As remembered by Freedom Movement veterans
TRIBUTE TO SALLY BELFRAGE FROM U.S. CIVIL RIGHTS WORKERS
Many of us did not work directly with Sally in Mississippi but we hold in high regard her contributions as a participant in the 1964 Mississippi Summer Project. That year almost 1,000 students and workers, including teachers, nurses, doctors, lawyers, writers and ministers came from all over the United States to join Mississippi activists in breaking the racist stranglehold over that state. We taught in Freedom Schools and community centers, assisted in voter registration efforts, and helped to build the Mississippi Freedom Democratic Party which made a historic challenge to the all-white state delegation at the National Democratic Convention.

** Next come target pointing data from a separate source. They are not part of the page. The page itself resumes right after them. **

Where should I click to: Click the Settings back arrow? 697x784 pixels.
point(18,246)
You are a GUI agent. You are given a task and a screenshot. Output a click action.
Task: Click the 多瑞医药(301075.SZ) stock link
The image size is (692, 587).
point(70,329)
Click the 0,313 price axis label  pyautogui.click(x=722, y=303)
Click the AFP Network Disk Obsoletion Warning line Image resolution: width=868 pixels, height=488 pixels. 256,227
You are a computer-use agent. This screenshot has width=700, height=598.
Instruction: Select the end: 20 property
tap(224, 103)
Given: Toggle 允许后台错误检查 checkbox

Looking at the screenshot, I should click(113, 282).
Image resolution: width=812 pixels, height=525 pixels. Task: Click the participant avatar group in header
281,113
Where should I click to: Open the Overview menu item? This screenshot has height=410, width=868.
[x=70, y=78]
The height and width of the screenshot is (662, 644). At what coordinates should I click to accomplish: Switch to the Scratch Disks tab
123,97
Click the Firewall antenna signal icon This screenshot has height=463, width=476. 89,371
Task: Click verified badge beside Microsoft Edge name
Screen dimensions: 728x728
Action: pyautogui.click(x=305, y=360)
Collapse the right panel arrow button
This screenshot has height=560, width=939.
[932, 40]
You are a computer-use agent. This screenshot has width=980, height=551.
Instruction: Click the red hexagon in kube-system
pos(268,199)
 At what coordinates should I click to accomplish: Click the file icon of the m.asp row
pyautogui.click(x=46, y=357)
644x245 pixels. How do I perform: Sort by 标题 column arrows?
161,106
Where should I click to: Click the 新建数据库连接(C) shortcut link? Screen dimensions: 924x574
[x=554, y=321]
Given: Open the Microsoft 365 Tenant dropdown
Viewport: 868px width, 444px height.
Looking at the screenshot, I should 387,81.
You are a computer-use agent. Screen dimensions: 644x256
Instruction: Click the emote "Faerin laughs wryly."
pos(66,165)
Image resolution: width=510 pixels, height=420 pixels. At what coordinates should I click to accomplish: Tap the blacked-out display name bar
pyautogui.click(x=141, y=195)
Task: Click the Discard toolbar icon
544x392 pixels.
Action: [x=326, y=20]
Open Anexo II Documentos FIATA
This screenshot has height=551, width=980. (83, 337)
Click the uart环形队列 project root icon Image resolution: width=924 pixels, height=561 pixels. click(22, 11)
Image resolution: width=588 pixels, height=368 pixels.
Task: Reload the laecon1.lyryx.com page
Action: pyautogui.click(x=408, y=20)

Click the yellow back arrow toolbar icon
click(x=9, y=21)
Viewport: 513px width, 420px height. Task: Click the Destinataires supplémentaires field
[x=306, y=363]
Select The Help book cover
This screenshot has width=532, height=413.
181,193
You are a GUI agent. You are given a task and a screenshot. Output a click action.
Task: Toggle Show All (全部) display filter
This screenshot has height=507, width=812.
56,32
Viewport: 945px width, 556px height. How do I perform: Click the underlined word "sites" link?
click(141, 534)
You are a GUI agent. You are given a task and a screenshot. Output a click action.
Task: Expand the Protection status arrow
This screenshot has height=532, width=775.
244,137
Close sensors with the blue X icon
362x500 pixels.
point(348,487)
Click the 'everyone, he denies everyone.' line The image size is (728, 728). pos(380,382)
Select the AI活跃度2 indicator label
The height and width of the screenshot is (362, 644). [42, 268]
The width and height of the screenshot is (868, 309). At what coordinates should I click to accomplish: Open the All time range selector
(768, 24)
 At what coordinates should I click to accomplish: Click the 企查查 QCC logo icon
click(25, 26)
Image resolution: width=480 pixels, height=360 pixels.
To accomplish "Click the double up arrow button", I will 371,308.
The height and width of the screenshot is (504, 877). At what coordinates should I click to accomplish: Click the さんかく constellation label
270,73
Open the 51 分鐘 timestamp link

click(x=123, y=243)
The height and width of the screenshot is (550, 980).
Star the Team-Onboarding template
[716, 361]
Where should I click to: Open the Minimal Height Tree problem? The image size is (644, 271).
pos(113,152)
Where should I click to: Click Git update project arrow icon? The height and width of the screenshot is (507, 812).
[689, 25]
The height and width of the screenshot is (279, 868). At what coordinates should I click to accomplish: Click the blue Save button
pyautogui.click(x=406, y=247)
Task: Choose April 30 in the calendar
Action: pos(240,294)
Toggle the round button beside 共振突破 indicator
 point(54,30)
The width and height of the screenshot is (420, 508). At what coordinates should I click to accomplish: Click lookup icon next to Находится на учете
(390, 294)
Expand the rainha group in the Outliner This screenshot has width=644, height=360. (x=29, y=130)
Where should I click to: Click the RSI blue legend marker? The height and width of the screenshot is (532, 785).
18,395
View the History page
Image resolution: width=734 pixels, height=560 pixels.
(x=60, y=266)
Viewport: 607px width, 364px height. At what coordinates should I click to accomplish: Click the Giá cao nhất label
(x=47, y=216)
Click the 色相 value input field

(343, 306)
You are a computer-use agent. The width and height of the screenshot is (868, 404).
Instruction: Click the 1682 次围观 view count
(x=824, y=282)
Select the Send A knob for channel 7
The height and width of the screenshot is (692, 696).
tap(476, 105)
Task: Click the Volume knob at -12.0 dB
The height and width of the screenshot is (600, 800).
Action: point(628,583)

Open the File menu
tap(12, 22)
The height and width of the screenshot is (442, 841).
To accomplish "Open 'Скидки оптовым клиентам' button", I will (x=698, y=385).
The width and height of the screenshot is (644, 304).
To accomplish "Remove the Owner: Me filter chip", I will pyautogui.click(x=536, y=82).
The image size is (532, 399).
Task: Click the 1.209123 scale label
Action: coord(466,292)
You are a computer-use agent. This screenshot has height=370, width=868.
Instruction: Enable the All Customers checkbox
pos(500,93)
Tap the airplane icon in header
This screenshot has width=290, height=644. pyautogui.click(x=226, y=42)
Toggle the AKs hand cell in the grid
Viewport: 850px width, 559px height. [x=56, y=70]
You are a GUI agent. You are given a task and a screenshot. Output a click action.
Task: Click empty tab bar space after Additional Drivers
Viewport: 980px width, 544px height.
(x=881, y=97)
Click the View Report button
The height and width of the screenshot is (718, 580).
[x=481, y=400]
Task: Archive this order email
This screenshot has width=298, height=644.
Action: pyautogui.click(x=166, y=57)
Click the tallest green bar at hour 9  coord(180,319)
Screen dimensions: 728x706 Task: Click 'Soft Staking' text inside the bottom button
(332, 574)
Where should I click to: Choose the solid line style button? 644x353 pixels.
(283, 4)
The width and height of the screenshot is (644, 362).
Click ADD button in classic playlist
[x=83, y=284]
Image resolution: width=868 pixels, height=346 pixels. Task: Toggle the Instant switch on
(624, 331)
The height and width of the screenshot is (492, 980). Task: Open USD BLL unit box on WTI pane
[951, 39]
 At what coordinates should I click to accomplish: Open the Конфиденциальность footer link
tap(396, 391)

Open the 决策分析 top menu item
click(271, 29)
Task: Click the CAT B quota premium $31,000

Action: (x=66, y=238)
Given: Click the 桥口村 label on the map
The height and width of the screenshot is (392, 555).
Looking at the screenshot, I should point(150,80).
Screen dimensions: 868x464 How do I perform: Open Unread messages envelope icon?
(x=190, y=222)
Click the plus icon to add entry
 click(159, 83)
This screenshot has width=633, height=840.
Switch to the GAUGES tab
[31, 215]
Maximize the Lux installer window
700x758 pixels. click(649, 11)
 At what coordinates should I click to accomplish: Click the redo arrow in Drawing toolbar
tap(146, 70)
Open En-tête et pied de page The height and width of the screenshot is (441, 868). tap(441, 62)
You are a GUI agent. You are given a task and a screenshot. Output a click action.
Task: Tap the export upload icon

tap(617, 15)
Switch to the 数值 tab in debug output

Sally was among the volunteers who went into Misssissippi after three of our number were already missing and in fact dead. She faced the possibility of violence bravely, spent time in jail, and chronicled events in the town of Greenwood where she was librarian in the Community Center, a voter registration worker, and teacher. Her book Freedom Summer remains a major source of information about the Mississippi Summer Project and has long deserved to be re-issued so that it can continue to inspire those who want to end injustice throughout the world.
We salute Sally for her lifelong work in support of freedom. In solidarity and great sadness at the loss of a sister and comrade in struggle,
Signed by: MISSISSIPPI SUMMER VOLUNTEEERS:
Chude Pam Parker Allen, Stephen Bingham, Cathy Cade, Joan Wiggins Kaluenja, Margaret McElroy, Fran O'Brien, Robbie Osman and Linda Wetmore, all of California; Aviva Futorian of Chicago, Illinois.
Staff: James Forman, former Executive Secretary of the Student Nonviolent Coordinating Committee (SNCC); Phil Hutchings, former Program Secretary of SNCC; Wazir (Willie) Peacock, SNCC Field Secretary, Misssissippi; Hardy Frye, SNCC Field Secretary Mississippi; Jean Wiley, SNCC staff; Elizabeth Sutherland Martinez, former director of SNCC N.Y. office
As remembered by Chude Pam Parker Allen
Although Sally Belfrage did not coin the term, "freedom summer", it was her book that popularized its use in reference to the 1964 Mississippi Summer Project. Her memoir, Freedom Summer, published in 1965, was the first book with that title. It detailed her experiences as a volunteer in Greenwood, Mississippi.
"We used to meet each other on the street in Manhattan," Elizabeth Sutherland Martinez (Betita) once told me. "I was editing letters from volunteers for my book, Letters From Mississippi, and she was working on hers. We would encourage each other to keep at it. She was a lovely person."
When Sally died, Betita felt we should add our voices in a tribute. I helped her work on [the above] statement and circulate it among veterans.
Chude Pam Parker Allen
As remembered by Casey Hayden
June 2, 2015
I remember Sally Belfrage fondly. She was one of those of us who turned toward Eastern wisdom after our movement days, a counterculturist. She sent me her book Flowers of Emptiness, reflections of life on an ashram, with a loving inscription. She helped me know that our lives out into the world after our time together as activists and organizers were various, and that we all were still one in our hearts, no matter which paths seemed to each of us to lead toward the better world we had dreamed together and, briefly, shared.